Hearing a recording of their mother’s voice may help neonates maintain sleep while in the neonatal intensive care unit (NICU), according to preliminary data from a new study.

About 10% of US newborns require treatment in a NICU, which is a noisy environment that could influence the development of newborn sleep patterns. This study explored the possibility that infants’ exposure to their mother’s voice in the NICU could modulate that impact.

Results indicate that newborns in a NICU were less likely to be awakened by noises when a recording of their mother’s voice was playing. The study also found that newborns born at or after 35 weeks gestation show sleep-wake patterns that appear to respond increasingly with age to recorded maternal voice exposure. Similar associations were not found for infants born before 35 weeks gestation.

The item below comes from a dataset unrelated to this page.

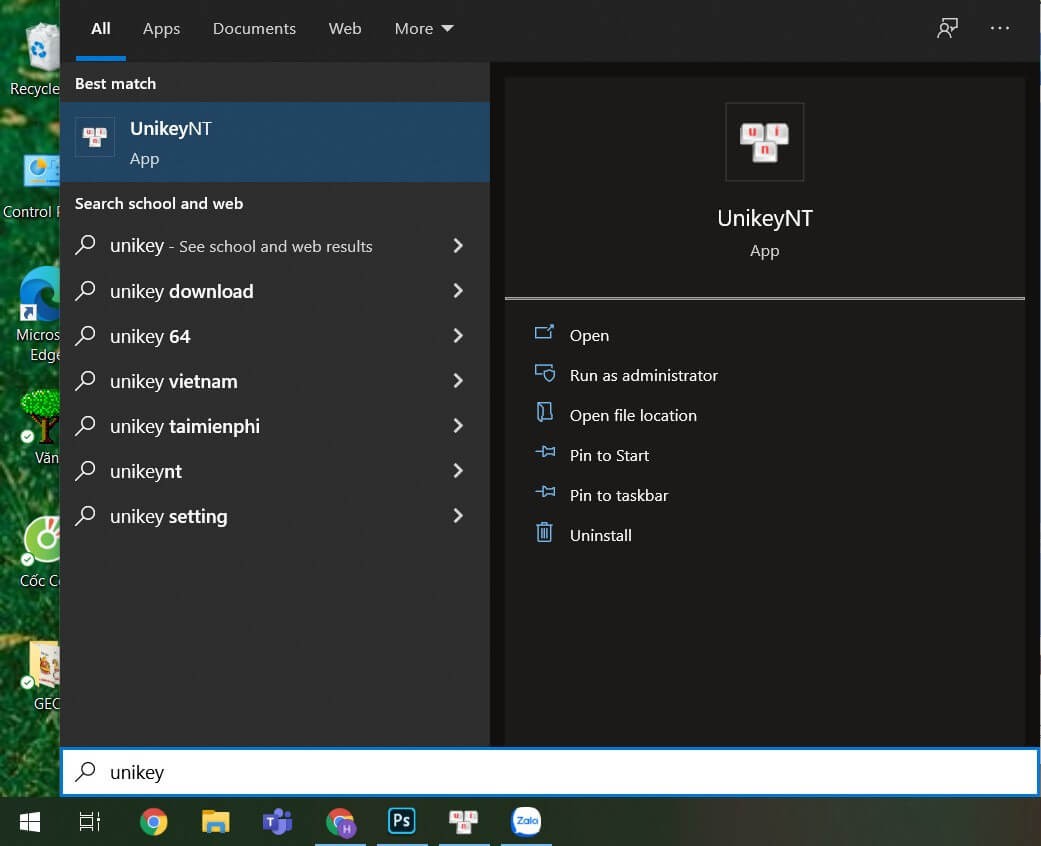Screen dimensions: 1041x846
Task: Launch Microsoft Teams taskbar icon
Action: pos(278,822)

“Environmental noise can be remarkably high in the NICU and may influence neonatal sleep patterns,” says principal investigator Renée Shellhaas, MD, a clinical associate professor of pediatrics in the division of Pediatric Neurology at the University of Michigan, in a release. “Exposure to a mother’s voice recording may insulate NICU patients from some of the impact of unavoidable noise by reducing the likelihood of wakefulness during the highest peak noise levels.”

The study in a NICU involved 20 neonates born at or after 35 weeks gestation and 27 born preterm at 33-34 weeks. Their mothers were recorded reading children’s books. The neonates underwent a 12-hour sleep evaluation by attended polysomnography. Each mother’s recording was randomized to be played continuously for her child during either the first or second 6-hours of the polysomnogram.

Sleep-wake stage distributions, entropy, and EEG power were calculated for each 6-hour block. Quantitative sleep measures were evaluated as a function of gestational age, with adjustment for neurological examination scores. Data were compared for polysomnogram epochs with, versus without, the recorded maternal voice playing.

Newborn infants who are ill or born prematurely may require extended care in a neonatal ICU during a time of critical brain development. Shellhaas notes that interventions designed to improve sleep in newborns who require intensive care may need to be tailored according to gestational age.

“Our study results suggest an intervention as simple as playing a recording of the mother reading stories may result in improved sleep,” Shellhaas says. “However, the impact of such interventions appears to be more significant for newborns who are near term gestation than for more premature infants.”

The research abstract was published recently in an online supplement of the journal Sleep and presented at SLEEP 2018.